Posteriormente, en mi carrera de guía tuve algo más de suerte en este sentido. Gastón Rébuffat y yo somos los dos guías de la generación posterior a la segunda guerra mundial que más importantes y más numerosas escaladas de envergadura hemos realizado como profesionales.
A pesar de esto debo confesar que yo había esperado en este terreno resultados mejores. Por otro lado, ésa es la única pequeña decepción que me dio el oficio de guía.
A pesar de todos los sacrificios que he hecho y de los riesgos que a veces he asumido a fin de poder dedicarme a un alpinismo de envergadura en el marco de mi actividad de guía, el número de éxitos que he obtenido es bastante modesto.
Con excepción de las cinco grandes cumbres de Perú, conquistadas con mis clientes y amigos holandeses, y que me dieron algunas de las principales satisfacciones de mi vida como profesional, en los Alpes solamente he logrado realizar una escalada verdaderamente memorable: la tercera ascensión del pilar de Frêney, en el Mont Blanc. Fue una escalada mixta, muy larga, y que en las zonas más elevadas presenta algunos pasajes de gran dificultad: es el más difícil de los itinerarios que conducen a la cumbre más alta de Europa.
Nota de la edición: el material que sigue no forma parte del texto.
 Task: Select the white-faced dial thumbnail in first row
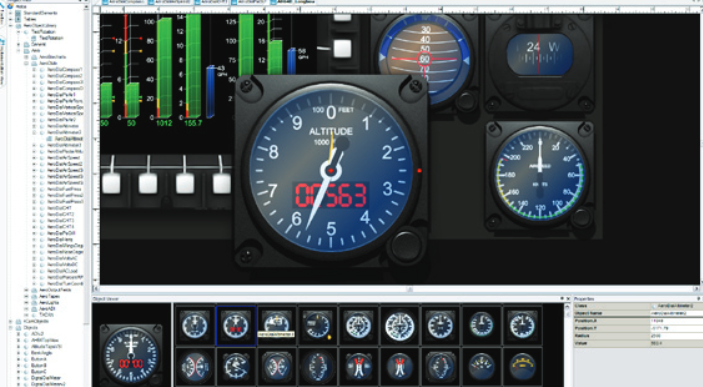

También pude culminar cinco o seis empresas de un nivel algo inferior como la cara norte del Badile, la cara este del Gran Capucin, la cara norte del Triolet, etcétera.
Así como he tenido una suerte inaudita en mi carrera de aficionado, me ha faltado en la de guía de grandes ascensiones. Por no hablar del mal tiempo que hizo que se abortaran tantos proyectos gloriosos, cada vez que encontraba a un cliente decidido a emprender grandes ascensiones, siempre ocurría que al año siguiente caía enfermo o se casaba y hasta incluso se mataba…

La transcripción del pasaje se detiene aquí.